The Assay

Summarization of ChIP-chip Data

Chromatin Immunoprecipitation has become a major assay for assessing protein interactions with DNA, and DNA methylation. The two major kinds of protein interactions are: sporadic specific interactions, where a protein binds to specific sequences on the DNA, and histone modifications. Generally the former involves identifying a small number of sites, and as of 2008, it was already cheaper to do this kind of assay using high-throughput sequencing (ChIP-Seq), if that technology is available, than to use ChIP. For the latter kind of assay, which involves many reads, ChIP-Seq is catching up, but still for most labs, it is cheaper and faster to get an initial look via array. Methylation may be assayed in many ways, of which methylated-DNA precipitation (MeDIP) has been one of the most common.

There are some normalization issues specific to ChIP arrays, and indeed some major array normalization approaches were tried first on ChIP arrays, and are still best known there. See ChIP-chip Normalization.

In the early days of ChIP-chips the most common practice was to try to call whether or not an enrichment peak was present or not, a binary decision. While this kind of choice was convenient for later follow-up studies, most labs have come to the conclusion that most kinds of chromatin modifications or protein binding are continuous quantitative affairs, rather than discrete 'all or nothing' events. Nowadays the standard approach is to estimate the degree and statistical significance of enrichment on a site.

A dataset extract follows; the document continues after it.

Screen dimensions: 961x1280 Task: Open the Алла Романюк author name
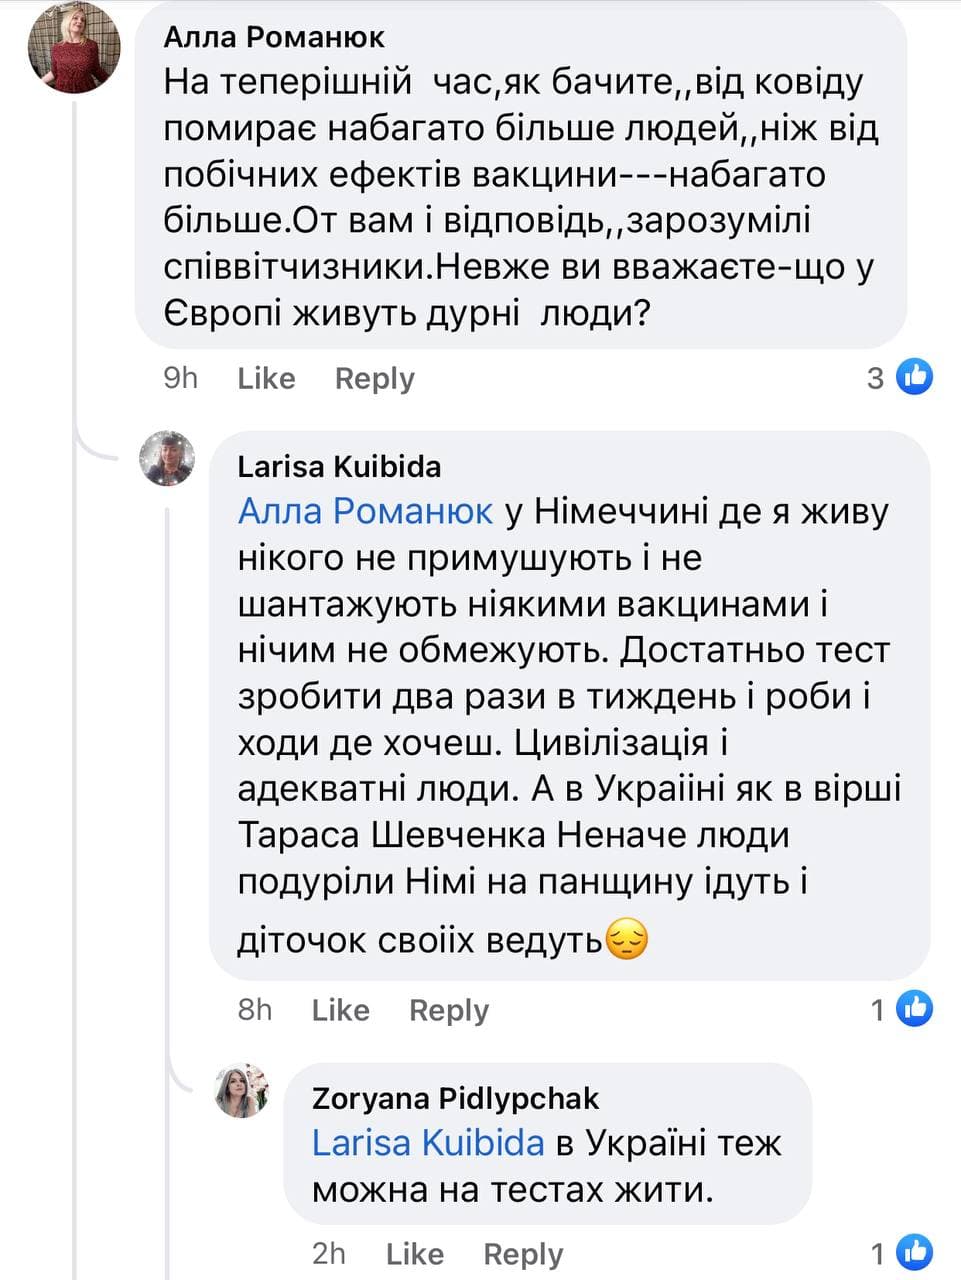tap(274, 37)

Moving Average and Convolution Methods

The assay itself has a resolution of several hundred base pairs, so that measures obtained on neighboring probes should reflect very similar degrees of enrichment. Therefore the simplest idea to compensate the errors in any individual probe is to smooth the signal over neighboring probes. The idea is to obtain a smooth curve. The only arithmetic complication is that the probes are usually at uneven distances from one another, in order to avoid intervening regions of highly repetitive sequence.

Usually some local weighting scheme, in mathematical jargon, a kernel is chosen to determine the local averaging procedure. Many people use a Gaussian kernel, f(x) = exp(-(x-m)2), where the weights assigned to each probe are given by a Gaussian density function centered at the point where the estimated enrichment is desired. Note that the peak of enrichment need not occur at the site of a probe, for example if two neighboring probes have roughly equal high signal.

One color and two color methods

The appropriate signal to work with in a two-color assay is the log-ratios.

Handling Gaps

One of the peculiarities of ChIP-chip data is the presence of extremely low intensity values in some regions on some arrays. This may appear as a drop in signal in a one-color assay and as a sharp decrease in log-ratio in two-color assays. With histone data the most natural explanation is that these dips represent a region which lacks histones, as is typical of chromatin where transcription is being initiated, in many or all of the cells in the preparation. This interpretation is borne out by the fact that in two-color ChIP data, most of the extremely low log-ratios occur in regions where there is very low signal in both channels as well. In one-color data, it is impossible to separate these regions.

The presence of gaps complicates the moving average strategy, somewhat. A natural strategy is to allow more sudden transitions by shortening the effective averaging range.